Task goal:
Find each line in the records that contains the string "width" and copy those lines.

Input for this task:
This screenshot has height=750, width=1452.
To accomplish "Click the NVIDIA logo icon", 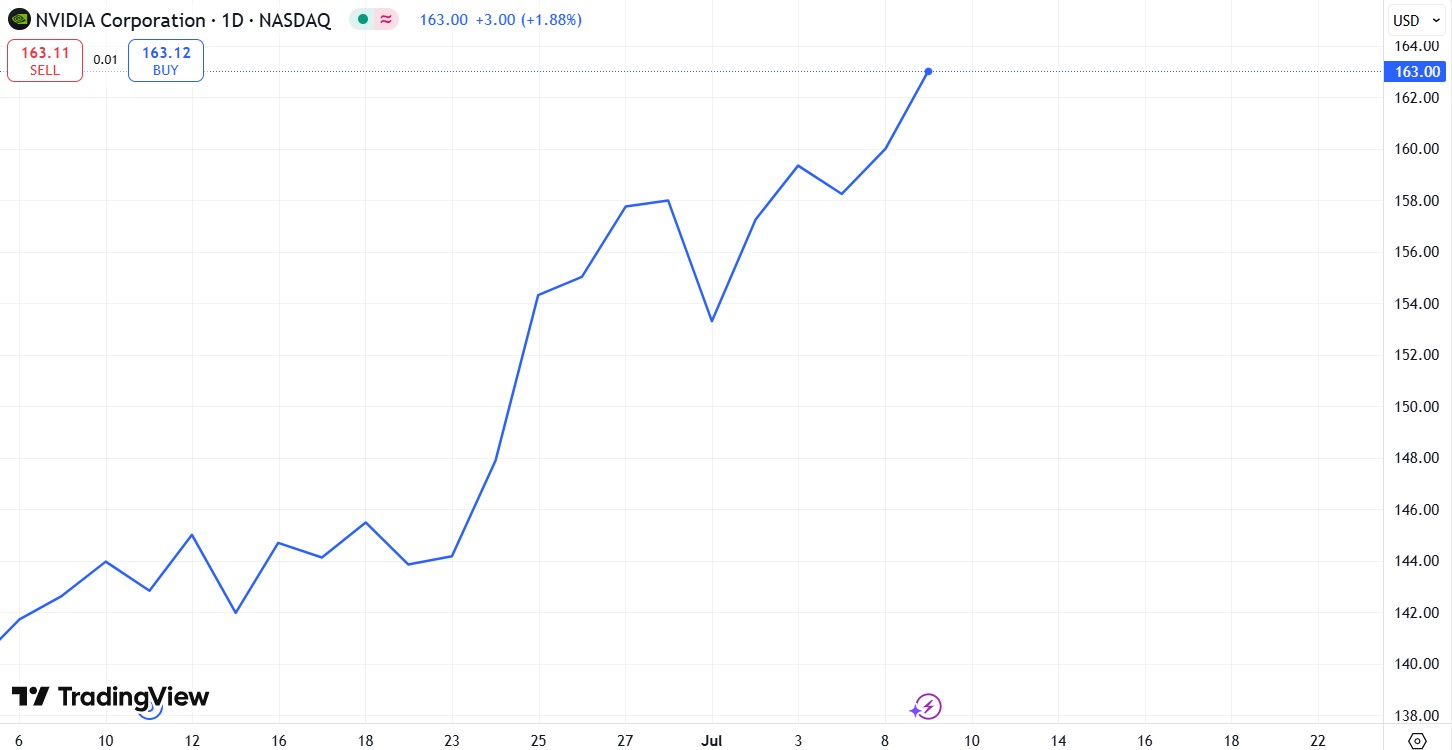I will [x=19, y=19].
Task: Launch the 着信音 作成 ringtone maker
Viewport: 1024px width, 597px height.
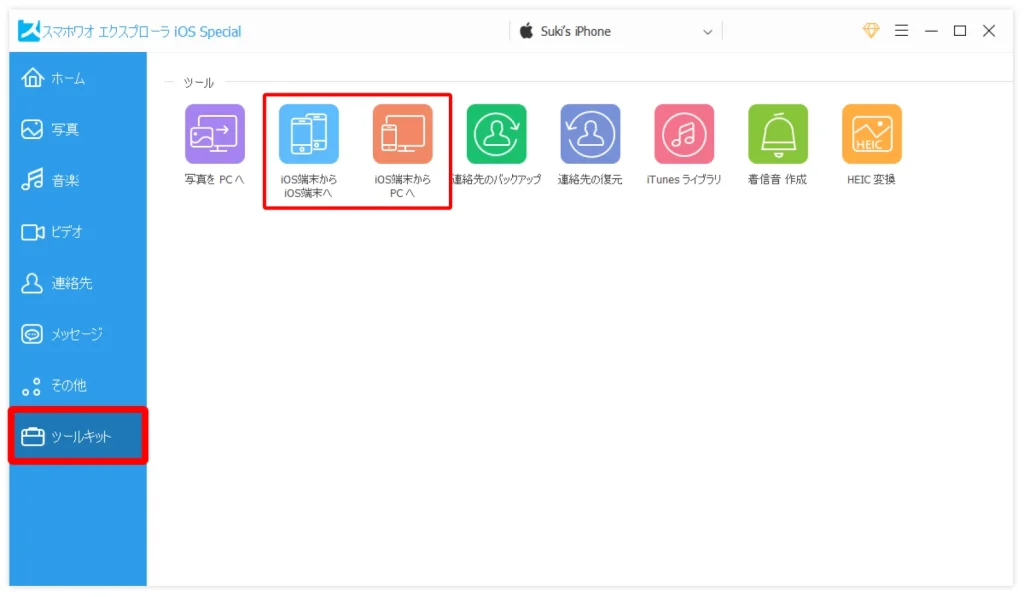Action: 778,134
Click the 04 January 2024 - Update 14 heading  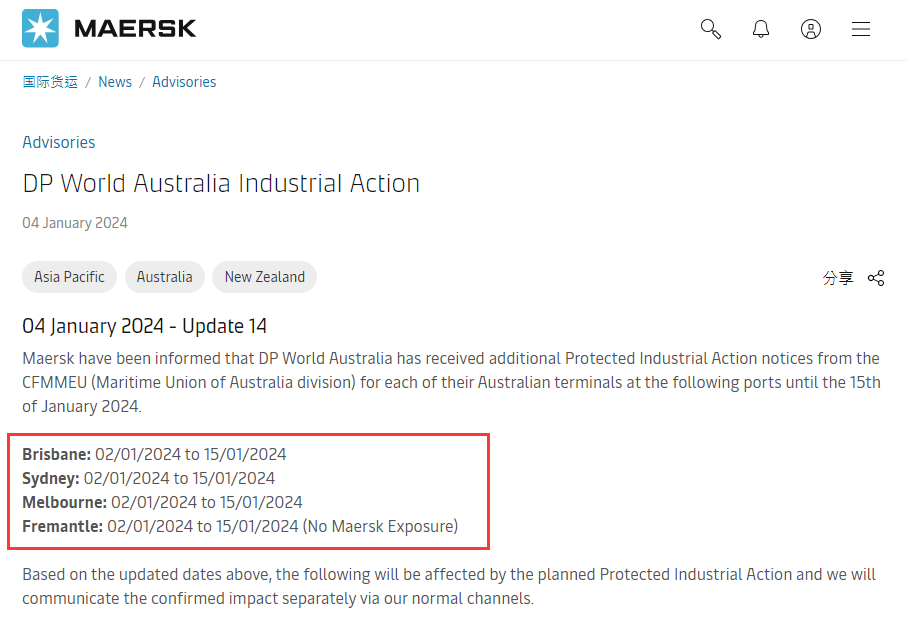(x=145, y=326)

Reply to the task:
This screenshot has height=750, width=1452.
Viewport: 1024px width, 597px height.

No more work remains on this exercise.